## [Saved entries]
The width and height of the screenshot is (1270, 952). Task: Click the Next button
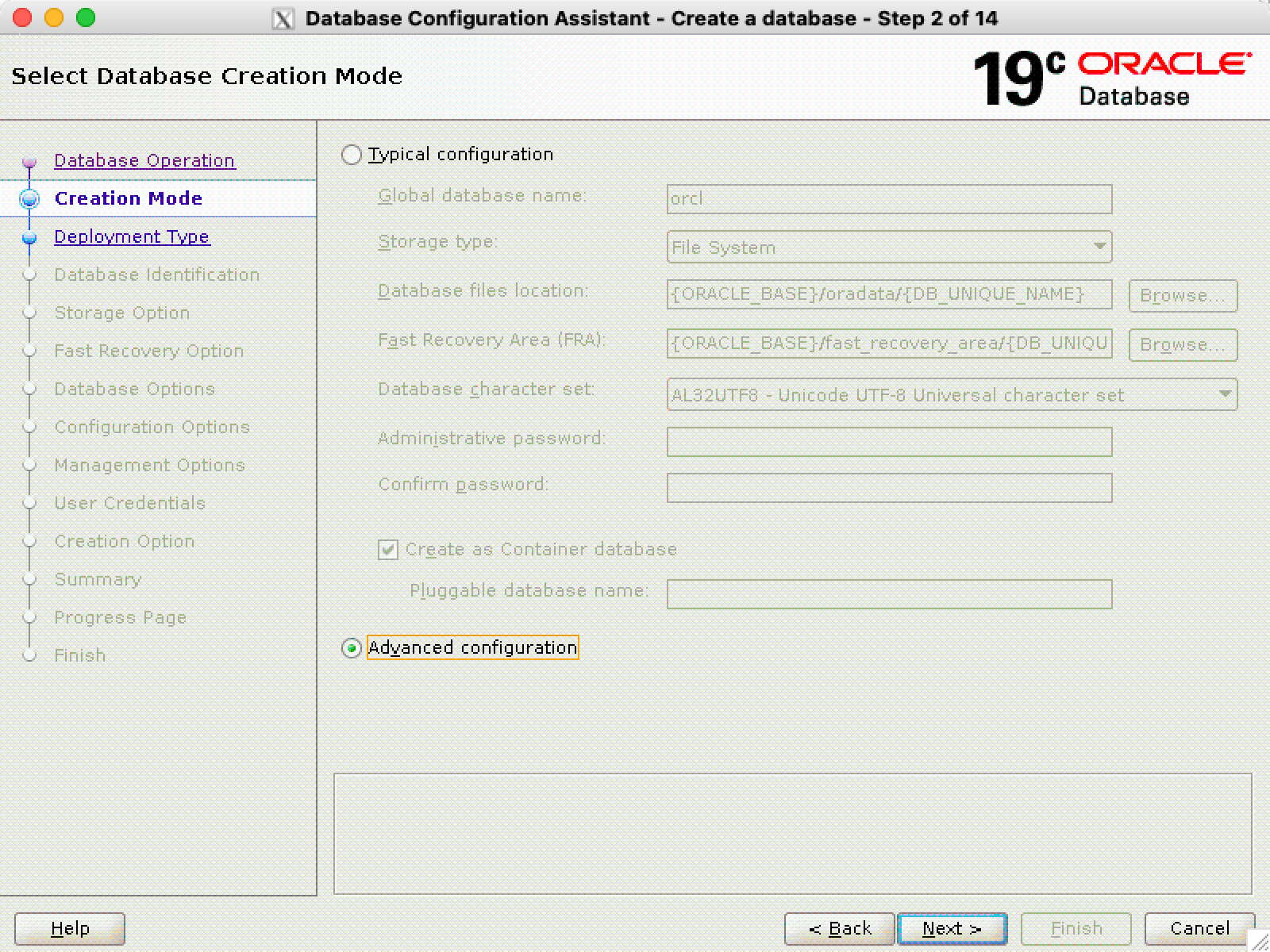coord(952,928)
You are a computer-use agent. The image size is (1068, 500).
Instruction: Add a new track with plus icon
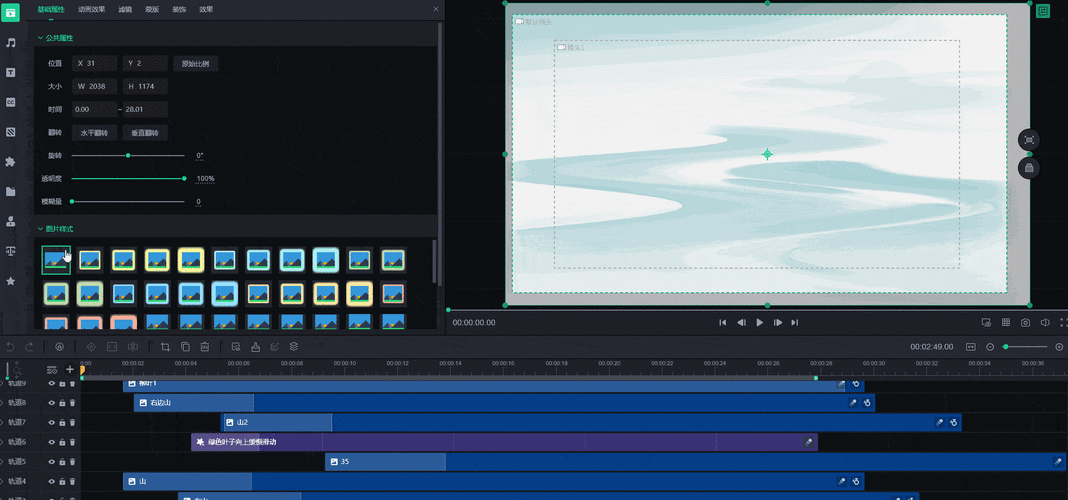pos(69,369)
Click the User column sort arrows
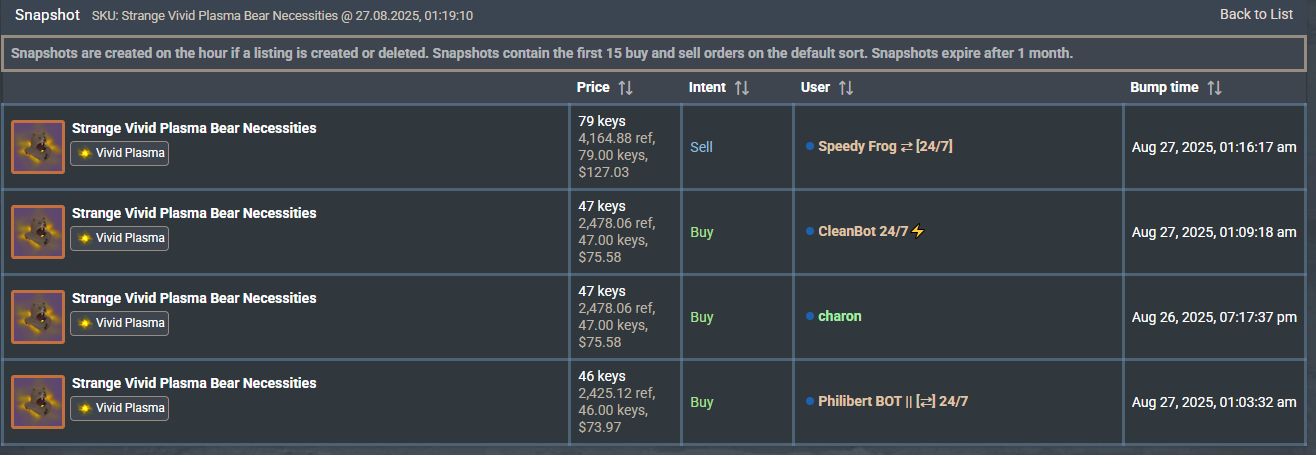This screenshot has width=1316, height=455. (x=845, y=88)
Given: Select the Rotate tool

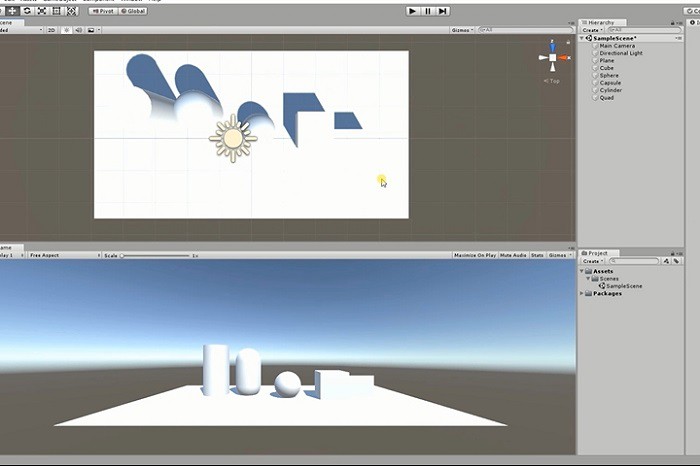Looking at the screenshot, I should [26, 11].
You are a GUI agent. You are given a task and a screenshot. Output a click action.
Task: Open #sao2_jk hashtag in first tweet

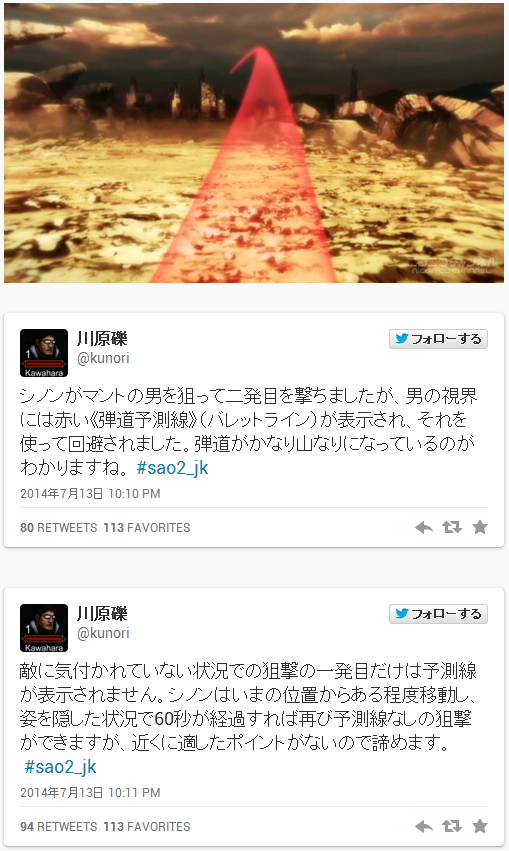pyautogui.click(x=172, y=468)
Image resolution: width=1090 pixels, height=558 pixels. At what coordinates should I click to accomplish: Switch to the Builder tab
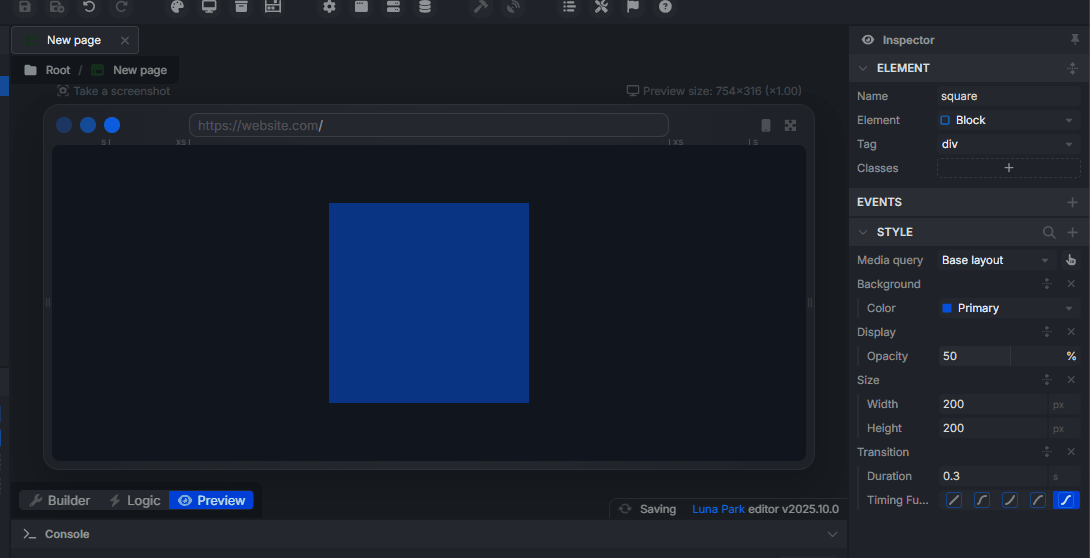pos(60,500)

## [ABOUT THIS EXERCISE]
Your task is to repeat, word for word and with no picture, every line from the one that contains "Image resolution: width=1090" through the last line of the data.

## [RESPONSE BOX]
Image resolution: width=1090 pixels, height=558 pixels. At what coordinates should I click to accomplish: Switch to the Builder tab
pos(60,500)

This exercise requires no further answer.